Systems to assess, monitor and improve the service were not suitably robust. The provider needed to ensure systems were operated to ensure consistent compliance with our regulations. People, staff and other stakeholders were regularly consulted to their views on the service.

For more details, please see the full report which is on the CQC website at www.cqc.org.uk

Rating at last inspection and update

The last rating for this service was Requires Improvement in April 2021. We found the provider was in breach of 6 regulations relating to Failure to Notify CQC of incidents, failure to provide safe Care and treatment, staffing, safeguarding, consent and good governance.

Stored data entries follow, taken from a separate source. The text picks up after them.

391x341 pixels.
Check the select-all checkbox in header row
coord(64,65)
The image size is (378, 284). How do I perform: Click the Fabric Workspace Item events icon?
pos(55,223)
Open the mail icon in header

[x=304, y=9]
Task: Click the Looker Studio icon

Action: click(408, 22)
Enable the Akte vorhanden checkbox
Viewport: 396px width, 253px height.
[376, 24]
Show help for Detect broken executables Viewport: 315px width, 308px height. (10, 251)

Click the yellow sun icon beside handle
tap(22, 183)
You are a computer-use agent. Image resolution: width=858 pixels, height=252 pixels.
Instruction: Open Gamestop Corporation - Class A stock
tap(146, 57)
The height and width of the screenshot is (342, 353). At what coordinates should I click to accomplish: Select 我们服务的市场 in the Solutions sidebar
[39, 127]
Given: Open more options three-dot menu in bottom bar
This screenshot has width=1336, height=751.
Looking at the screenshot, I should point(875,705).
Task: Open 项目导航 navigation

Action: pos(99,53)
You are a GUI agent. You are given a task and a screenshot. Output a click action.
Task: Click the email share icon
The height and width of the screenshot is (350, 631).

At this inspection some improvements had been made, but the provider remained in breach of regulations relating to safe care and treatment, consent and good governance.

Why we inspected

The inspection was prompted in part due to concerns received about safeguarding, and staffing, but also to follow up on breaches of regulation identified at the last inspection in 2021. A decision was made for us to inspect and examine those risks.

Enforcement

We have identified breaches in relation to safe care and treatment, consent and good governance.

Please see the action we have told the provider to take at the end of this report. Full information about CQC’s regulatory response to the more serious concerns found during inspections is added to reports after any representations and appeals have been concluded.

Follow Up

We will continue to monitor information we receive about the service, which will help inform when we next inspect.

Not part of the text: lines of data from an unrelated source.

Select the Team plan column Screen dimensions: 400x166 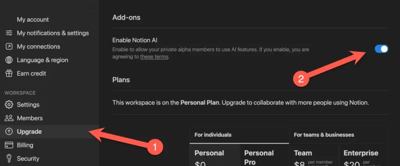coord(314,155)
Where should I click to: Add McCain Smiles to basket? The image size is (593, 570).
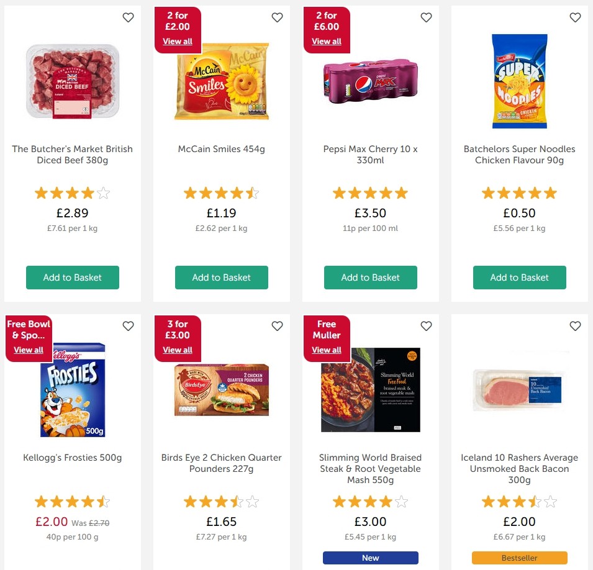click(x=221, y=278)
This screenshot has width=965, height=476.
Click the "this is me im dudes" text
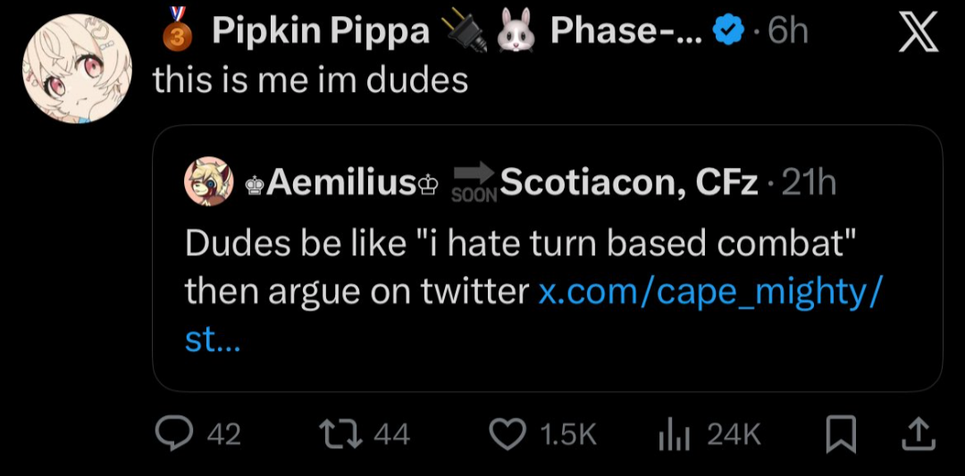pyautogui.click(x=311, y=80)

Long stay or rehabilitation mental health wards for working age adults

Good

Updated 23 April 2021

  • Staff developed holistic, recovery-oriented care plans informed by a comprehensive assessment. However, care plans were nurse led and often written using clinical language that did not reflect the patient voice. They provided a range of treatments suitable to the needs of the patients cared for in a mental health rehabilitation ward and in line with national guidance about best practice. Staff engaged in clinical audit to evaluate the quality of care they provided.
  • The ward teams included or had access to the full range of specialists required to meet the needs of patients on the wards. Managers ensured that these staff received training, supervision and appraisal. The ward staff worked well together as a multidisciplinary team and with those outside the ward who would have a role in providing aftercare.
  • Staff understood and discharged their roles and responsibilities under the Mental Health Act 1983 and the Mental Capacity Act 2005.
  • Staff treated patients with compassion and kindness, respected their privacy and dignity, and understood the individual needs of patients. They actively involved patients and families and carers in care decisions.
  • Staff planned and managed discharge well and liaised well with services that would provide aftercare. As a result, discharge was rarely delayed for other than a clinical reason.
  • The service worked to a recognised model of mental health rehabilitation. It was well led and the governance processes ensured that ward procedures ran smoothly.

However,

  • The service did not always provide safe care. At the time of our inspection none of the registered nurses were trained in immediate life support and the provider did not offer this training or have the equipment that would be needed to carry out immediate life support. We spoke to the provider about this at our inspection feedback. Following on from this we were informed that this training had been booked for all registered nurses. However, this had not yet taken place. The wards had enough nurses and doctors, although this was not always clear from the staffing rotas as they did not indicate which ward staff were allocated to for the the shift.The ward environments were clean. Staff assessed and managed risk well. They minimised the use of restrictive practices, managed medicines safely and followed good practice with respect to safeguarding.
  • We found one incident where the provider failed to notify CQC of a police incident which they were legally obliged to do so. This meant that CQC was not always aware of incidents that had occurred in the service. We found that the incident report log had gaps in some areas.